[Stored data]
== Segment start ==
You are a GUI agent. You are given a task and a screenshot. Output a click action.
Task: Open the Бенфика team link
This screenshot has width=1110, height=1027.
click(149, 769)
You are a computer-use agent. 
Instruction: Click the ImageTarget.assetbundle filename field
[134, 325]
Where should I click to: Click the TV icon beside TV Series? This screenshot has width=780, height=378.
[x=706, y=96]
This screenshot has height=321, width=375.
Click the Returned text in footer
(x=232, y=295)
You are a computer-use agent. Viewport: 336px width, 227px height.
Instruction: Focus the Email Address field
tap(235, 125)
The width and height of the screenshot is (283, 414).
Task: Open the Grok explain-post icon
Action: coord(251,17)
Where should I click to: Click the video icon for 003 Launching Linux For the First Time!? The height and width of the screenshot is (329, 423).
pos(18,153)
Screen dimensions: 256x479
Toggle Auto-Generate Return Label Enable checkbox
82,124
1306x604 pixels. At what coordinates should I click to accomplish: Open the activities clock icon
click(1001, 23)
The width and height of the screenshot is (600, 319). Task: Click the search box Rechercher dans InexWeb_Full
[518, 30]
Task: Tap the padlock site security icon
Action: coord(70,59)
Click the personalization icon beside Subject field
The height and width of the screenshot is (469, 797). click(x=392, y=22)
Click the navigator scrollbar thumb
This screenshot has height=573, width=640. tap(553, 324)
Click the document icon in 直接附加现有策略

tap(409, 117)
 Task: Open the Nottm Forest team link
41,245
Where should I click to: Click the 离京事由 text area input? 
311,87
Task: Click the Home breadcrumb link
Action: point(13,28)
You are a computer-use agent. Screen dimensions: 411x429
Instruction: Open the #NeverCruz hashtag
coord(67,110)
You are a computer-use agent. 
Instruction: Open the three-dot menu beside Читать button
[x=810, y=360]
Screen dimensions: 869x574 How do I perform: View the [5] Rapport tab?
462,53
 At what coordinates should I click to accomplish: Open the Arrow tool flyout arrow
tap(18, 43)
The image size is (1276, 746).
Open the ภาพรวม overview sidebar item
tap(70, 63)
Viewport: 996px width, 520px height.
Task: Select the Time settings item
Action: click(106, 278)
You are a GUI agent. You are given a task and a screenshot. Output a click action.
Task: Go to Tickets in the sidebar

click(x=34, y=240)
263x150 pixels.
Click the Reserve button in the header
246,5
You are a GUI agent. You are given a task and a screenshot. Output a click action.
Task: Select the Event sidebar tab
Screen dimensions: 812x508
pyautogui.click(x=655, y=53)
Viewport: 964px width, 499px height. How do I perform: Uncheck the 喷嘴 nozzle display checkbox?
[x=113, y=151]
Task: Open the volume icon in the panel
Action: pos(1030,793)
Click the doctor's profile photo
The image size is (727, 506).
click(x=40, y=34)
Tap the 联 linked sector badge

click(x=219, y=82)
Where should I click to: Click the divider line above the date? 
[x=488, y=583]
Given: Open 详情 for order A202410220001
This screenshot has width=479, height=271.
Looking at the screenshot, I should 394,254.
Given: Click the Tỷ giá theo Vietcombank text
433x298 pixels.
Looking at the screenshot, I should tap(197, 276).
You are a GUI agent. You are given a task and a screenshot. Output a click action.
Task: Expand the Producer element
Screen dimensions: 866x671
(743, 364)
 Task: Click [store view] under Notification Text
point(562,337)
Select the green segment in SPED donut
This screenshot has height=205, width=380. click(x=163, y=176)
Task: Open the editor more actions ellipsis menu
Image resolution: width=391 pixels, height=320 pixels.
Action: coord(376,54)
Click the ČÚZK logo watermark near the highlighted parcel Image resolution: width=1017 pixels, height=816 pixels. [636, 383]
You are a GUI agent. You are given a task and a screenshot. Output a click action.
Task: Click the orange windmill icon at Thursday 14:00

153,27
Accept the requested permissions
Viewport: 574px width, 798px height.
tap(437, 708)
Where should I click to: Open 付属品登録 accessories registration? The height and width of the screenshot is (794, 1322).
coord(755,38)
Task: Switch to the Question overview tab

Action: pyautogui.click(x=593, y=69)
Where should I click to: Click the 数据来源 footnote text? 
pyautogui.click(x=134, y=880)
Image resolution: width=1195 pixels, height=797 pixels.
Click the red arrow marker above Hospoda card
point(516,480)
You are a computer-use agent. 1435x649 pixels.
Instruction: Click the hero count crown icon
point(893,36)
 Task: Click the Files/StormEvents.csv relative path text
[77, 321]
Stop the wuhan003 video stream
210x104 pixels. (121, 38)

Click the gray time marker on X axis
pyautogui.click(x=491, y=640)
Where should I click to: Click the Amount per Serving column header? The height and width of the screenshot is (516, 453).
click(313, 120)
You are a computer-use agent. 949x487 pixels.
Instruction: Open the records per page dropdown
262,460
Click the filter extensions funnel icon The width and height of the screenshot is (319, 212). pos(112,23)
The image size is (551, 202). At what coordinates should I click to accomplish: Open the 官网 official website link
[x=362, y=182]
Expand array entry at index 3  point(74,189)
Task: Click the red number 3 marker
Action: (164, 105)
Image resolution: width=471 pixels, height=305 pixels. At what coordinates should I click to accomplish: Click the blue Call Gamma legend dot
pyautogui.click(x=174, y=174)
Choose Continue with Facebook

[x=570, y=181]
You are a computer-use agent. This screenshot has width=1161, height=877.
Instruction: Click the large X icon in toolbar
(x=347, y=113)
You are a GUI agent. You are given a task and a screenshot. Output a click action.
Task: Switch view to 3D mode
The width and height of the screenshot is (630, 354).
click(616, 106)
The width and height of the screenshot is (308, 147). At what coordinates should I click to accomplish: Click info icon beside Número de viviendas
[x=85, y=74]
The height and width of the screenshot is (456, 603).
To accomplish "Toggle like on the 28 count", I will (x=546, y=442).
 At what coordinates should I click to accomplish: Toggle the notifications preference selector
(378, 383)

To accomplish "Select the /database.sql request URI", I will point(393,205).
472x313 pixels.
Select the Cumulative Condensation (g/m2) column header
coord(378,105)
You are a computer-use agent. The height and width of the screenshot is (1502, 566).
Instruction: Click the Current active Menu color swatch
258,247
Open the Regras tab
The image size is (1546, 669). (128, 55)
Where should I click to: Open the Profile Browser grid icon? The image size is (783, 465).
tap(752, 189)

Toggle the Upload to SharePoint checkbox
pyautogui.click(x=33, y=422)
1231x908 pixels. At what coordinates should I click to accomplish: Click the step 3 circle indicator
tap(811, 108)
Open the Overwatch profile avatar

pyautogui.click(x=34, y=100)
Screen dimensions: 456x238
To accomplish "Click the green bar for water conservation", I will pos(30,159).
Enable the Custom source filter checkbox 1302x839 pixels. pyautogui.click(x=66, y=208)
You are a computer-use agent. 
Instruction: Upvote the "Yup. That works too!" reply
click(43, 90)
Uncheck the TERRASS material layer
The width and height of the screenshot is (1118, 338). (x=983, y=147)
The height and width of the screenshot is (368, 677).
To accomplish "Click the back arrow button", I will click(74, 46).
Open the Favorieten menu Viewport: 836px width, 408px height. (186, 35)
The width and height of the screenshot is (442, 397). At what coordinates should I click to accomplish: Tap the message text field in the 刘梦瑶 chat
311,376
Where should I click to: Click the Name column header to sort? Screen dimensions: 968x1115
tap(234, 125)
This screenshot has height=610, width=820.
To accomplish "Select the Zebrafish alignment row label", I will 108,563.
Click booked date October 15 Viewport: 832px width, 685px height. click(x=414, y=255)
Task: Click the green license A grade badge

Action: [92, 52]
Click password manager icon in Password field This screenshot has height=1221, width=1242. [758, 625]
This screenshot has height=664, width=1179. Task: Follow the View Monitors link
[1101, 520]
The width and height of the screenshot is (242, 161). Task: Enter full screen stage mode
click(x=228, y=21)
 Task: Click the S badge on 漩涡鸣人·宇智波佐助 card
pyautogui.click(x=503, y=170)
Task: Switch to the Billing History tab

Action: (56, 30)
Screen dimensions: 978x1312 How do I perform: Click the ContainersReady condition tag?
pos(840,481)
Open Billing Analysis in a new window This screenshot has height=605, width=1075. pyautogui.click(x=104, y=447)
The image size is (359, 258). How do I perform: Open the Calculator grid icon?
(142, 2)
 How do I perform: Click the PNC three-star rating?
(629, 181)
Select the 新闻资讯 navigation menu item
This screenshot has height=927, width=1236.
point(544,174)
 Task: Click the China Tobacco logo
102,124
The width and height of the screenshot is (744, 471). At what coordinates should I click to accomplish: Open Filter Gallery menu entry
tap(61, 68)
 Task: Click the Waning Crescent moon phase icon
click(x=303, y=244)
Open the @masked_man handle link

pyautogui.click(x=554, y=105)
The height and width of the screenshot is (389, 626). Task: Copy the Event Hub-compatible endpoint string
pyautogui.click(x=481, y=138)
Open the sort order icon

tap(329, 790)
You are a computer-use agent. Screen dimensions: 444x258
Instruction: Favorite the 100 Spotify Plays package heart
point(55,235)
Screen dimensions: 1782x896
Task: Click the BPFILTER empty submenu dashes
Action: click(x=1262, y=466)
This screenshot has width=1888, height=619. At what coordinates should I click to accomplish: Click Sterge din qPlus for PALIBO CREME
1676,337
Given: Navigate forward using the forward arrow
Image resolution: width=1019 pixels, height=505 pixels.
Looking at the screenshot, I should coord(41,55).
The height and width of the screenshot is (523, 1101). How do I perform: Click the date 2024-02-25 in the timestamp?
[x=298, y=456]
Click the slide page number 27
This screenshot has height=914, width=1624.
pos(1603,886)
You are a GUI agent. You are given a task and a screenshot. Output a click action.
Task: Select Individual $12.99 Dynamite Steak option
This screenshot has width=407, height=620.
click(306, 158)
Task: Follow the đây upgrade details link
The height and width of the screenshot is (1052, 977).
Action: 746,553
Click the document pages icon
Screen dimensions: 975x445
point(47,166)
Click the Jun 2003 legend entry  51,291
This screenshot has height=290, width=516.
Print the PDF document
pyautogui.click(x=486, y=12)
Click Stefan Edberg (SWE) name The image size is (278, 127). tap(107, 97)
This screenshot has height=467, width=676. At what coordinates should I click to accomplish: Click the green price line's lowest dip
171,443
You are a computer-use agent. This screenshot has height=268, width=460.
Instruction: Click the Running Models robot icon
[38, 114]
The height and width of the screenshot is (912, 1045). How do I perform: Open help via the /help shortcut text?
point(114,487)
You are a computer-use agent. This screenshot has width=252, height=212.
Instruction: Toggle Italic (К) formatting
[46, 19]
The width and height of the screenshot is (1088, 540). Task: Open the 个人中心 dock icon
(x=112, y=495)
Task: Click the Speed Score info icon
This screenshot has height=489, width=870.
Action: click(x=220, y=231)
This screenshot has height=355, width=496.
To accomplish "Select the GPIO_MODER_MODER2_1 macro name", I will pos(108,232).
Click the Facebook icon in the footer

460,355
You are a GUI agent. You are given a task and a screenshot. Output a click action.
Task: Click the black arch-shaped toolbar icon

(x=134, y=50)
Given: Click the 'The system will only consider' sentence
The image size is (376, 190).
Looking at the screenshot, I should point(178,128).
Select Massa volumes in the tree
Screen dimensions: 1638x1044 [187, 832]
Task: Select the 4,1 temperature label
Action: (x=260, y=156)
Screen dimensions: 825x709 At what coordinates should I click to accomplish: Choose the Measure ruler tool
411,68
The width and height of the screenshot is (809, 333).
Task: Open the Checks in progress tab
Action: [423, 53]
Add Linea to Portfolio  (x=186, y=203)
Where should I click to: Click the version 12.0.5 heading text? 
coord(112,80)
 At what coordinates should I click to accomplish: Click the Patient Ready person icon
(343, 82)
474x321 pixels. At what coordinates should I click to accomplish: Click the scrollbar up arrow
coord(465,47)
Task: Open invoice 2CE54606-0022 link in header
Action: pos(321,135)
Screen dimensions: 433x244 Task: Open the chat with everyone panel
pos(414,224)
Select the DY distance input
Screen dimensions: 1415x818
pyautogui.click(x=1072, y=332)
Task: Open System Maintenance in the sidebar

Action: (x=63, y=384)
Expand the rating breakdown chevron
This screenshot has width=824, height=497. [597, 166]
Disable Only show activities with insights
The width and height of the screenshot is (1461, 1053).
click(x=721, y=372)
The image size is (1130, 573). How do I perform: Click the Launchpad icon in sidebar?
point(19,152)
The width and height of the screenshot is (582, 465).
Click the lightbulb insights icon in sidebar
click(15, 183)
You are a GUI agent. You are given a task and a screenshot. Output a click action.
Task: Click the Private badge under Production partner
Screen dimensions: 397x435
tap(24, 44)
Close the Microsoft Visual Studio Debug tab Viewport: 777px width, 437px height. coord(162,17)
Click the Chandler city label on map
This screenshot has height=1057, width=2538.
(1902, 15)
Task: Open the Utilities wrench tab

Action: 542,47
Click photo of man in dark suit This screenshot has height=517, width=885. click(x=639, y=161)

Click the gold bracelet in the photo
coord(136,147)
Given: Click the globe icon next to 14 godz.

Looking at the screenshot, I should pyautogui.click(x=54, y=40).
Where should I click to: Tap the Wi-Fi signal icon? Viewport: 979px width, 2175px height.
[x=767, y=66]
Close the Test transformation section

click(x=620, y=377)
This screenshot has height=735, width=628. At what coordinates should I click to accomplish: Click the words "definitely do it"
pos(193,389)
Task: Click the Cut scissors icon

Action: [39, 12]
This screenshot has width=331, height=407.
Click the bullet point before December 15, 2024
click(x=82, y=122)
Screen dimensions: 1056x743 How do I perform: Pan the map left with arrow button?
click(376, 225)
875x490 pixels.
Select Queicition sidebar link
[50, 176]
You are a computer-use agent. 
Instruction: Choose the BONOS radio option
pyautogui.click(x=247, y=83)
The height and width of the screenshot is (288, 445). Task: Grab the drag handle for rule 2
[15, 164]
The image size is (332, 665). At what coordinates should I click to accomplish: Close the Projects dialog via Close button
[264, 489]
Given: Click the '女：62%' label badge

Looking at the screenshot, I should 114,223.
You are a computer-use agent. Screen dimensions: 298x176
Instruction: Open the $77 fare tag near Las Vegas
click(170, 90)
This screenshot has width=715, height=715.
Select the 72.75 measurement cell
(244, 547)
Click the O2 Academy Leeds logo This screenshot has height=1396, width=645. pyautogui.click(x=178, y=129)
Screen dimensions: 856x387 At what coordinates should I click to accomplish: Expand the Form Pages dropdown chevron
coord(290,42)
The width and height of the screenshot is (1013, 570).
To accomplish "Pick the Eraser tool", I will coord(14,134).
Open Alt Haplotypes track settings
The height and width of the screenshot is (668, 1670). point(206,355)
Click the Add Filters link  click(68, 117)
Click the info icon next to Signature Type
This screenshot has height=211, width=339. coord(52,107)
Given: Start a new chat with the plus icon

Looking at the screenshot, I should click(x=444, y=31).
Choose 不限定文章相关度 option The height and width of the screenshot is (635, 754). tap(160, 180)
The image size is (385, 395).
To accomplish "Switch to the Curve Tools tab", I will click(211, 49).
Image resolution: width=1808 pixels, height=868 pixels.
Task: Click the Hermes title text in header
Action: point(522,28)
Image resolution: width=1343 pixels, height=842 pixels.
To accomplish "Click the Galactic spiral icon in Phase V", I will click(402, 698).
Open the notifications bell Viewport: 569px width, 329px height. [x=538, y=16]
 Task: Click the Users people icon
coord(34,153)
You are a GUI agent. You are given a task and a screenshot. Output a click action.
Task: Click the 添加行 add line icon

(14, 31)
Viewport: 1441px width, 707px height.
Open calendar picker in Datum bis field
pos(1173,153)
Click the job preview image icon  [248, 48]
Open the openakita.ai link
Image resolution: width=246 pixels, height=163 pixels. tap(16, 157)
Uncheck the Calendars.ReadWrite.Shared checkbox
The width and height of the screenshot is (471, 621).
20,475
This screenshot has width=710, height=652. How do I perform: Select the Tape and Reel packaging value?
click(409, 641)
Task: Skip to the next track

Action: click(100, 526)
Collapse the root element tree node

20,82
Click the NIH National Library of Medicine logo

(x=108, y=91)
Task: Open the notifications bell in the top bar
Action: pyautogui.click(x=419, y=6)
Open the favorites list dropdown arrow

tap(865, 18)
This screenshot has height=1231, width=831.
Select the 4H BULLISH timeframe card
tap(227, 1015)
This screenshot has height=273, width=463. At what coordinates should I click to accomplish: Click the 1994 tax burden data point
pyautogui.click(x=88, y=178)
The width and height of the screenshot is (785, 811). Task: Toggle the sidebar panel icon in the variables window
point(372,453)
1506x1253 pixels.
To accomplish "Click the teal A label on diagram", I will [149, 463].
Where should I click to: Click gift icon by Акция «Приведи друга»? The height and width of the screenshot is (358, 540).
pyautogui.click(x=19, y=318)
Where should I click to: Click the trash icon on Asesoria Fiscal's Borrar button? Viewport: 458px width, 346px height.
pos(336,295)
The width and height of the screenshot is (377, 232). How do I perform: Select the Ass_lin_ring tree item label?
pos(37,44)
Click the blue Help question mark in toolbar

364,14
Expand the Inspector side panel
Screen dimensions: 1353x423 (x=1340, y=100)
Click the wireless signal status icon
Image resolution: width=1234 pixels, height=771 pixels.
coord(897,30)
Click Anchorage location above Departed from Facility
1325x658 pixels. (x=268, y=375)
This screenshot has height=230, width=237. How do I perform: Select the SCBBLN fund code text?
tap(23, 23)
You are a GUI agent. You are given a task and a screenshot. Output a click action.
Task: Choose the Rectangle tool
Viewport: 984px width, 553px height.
== Segment end ==
• What the task asks
What are the lines above, starting at the one with "Click the document pages icon" and ending at the one with "Click Stefan Edberg"? Give them again exactly, and only them.

• Reply to the exercise
Click the document pages icon
Screen dimensions: 975x445
point(47,166)
Click the Jun 2003 legend entry  51,291
This screenshot has height=290, width=516.
Print the PDF document
pyautogui.click(x=486, y=12)
Click Stefan Edberg (SWE) name The image size is (278, 127). tap(107, 97)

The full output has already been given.